■ Task instructions
Please output exactly the lines from the one containing "Viewport: 980px width, 560px" through the end of the records below, leaving out any pictures.

Given information: Begin

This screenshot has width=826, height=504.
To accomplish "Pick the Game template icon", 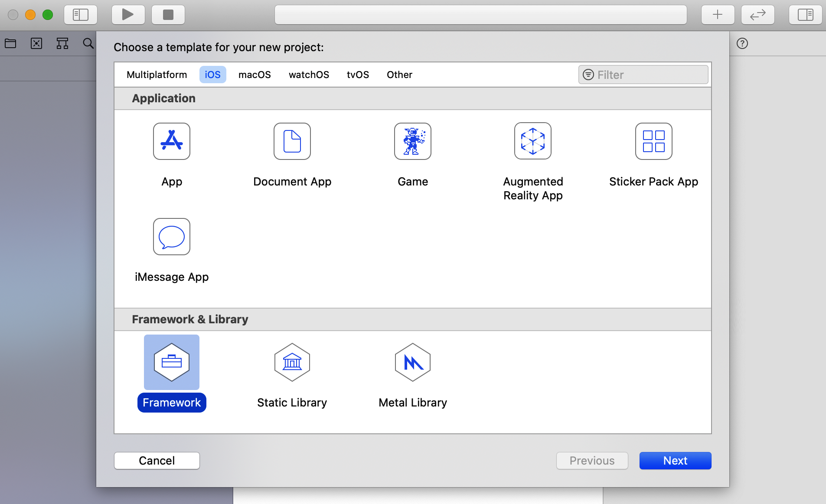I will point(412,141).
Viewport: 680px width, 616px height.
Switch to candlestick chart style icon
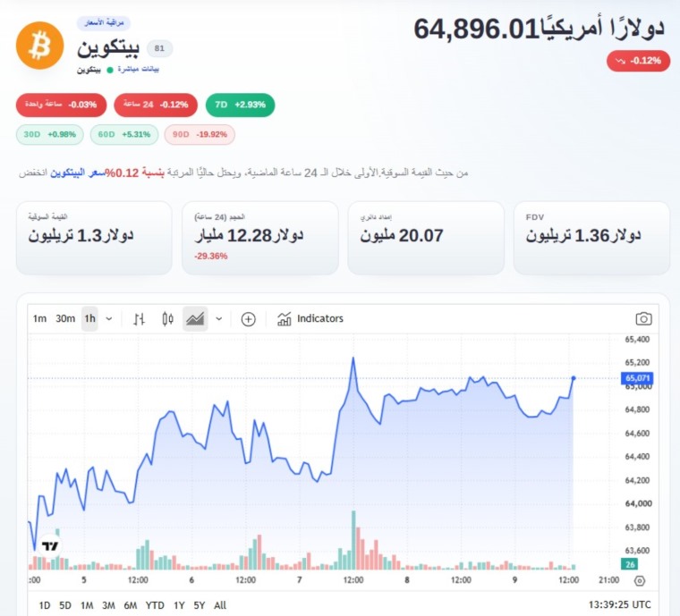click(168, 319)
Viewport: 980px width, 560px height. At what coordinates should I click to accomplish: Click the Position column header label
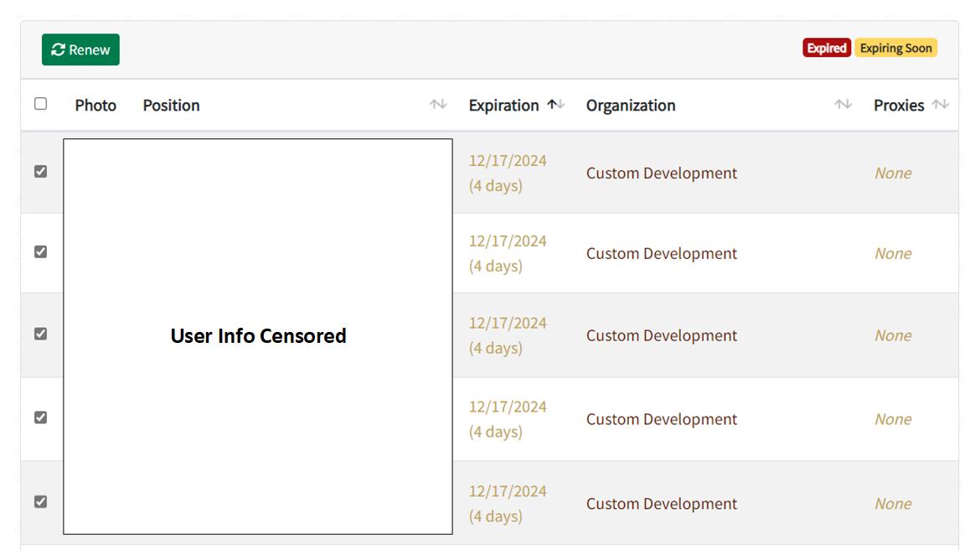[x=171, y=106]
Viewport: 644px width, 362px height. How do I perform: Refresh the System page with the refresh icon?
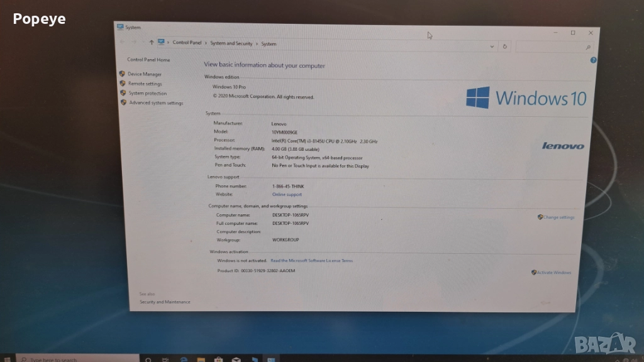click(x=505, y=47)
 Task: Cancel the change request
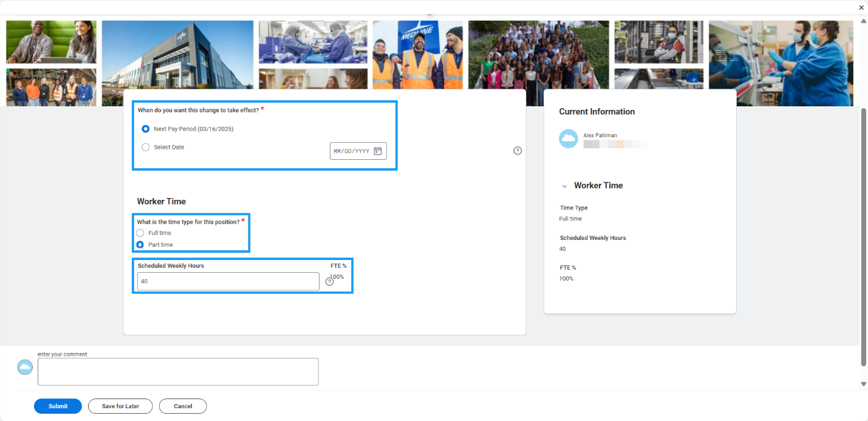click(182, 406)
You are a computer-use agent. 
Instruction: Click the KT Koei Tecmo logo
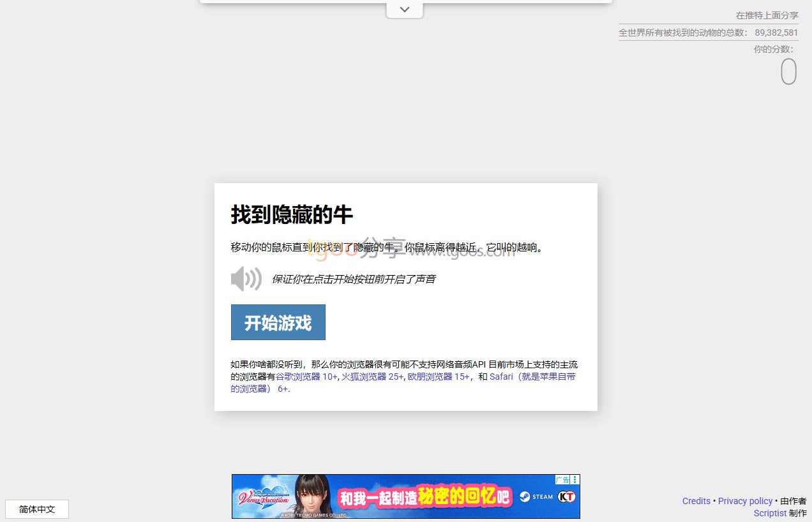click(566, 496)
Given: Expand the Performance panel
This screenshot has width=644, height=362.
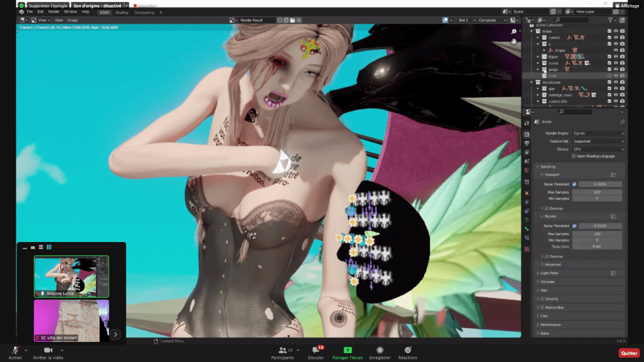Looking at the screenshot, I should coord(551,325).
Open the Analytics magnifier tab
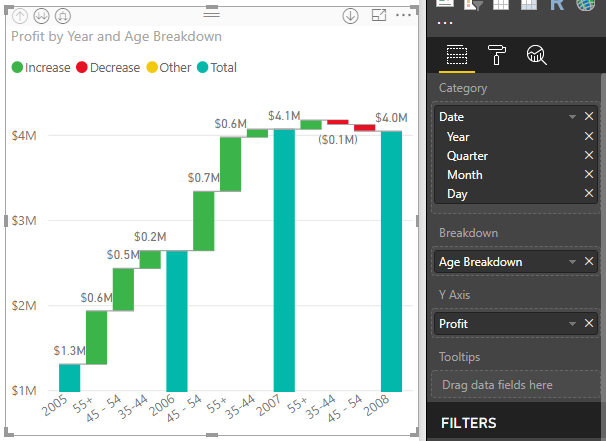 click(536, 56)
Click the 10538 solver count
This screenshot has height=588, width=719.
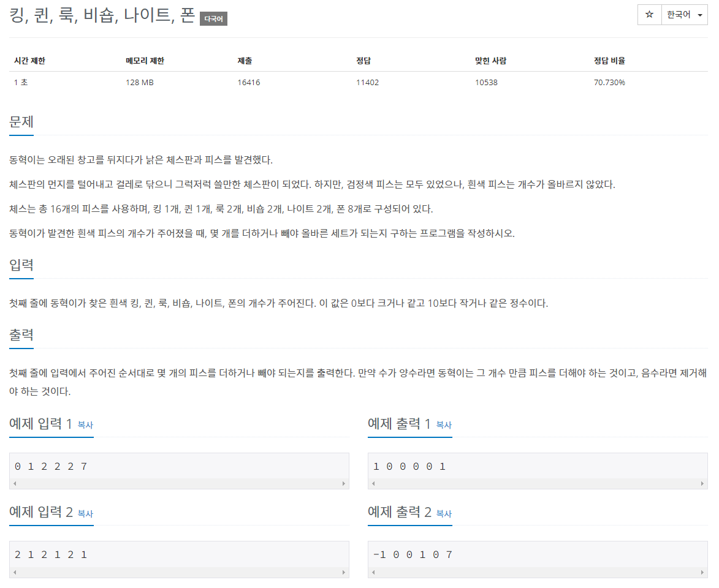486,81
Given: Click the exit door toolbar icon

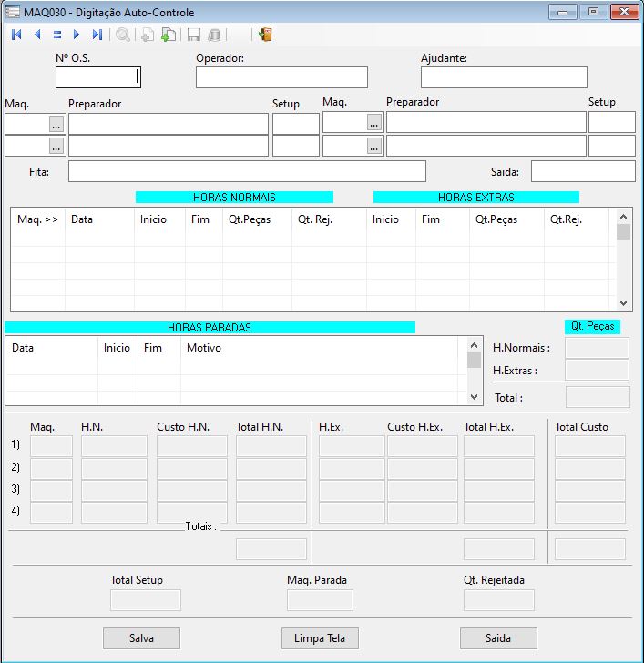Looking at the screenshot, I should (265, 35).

Given information: End

■ Exercise response
Viewport: 980px width, 560px height. At what coordinates should I click to accomplish: Click the Position column header label
[x=171, y=106]
Viewport: 644px width, 362px height. How do I perform: Refresh the System page with the refresh icon?
click(x=505, y=47)
 Task: Cancel the change request
click(182, 406)
You are a computer-use agent. 
Instruction: Click the KT Koei Tecmo logo
click(566, 496)
Given: Expand the Performance panel
This screenshot has width=644, height=362.
Looking at the screenshot, I should coord(551,325).
Open the Analytics magnifier tab
 click(536, 56)
Click the 10538 solver count
This screenshot has height=588, width=719.
486,81
Given: Click the exit door toolbar icon

Looking at the screenshot, I should (265, 35).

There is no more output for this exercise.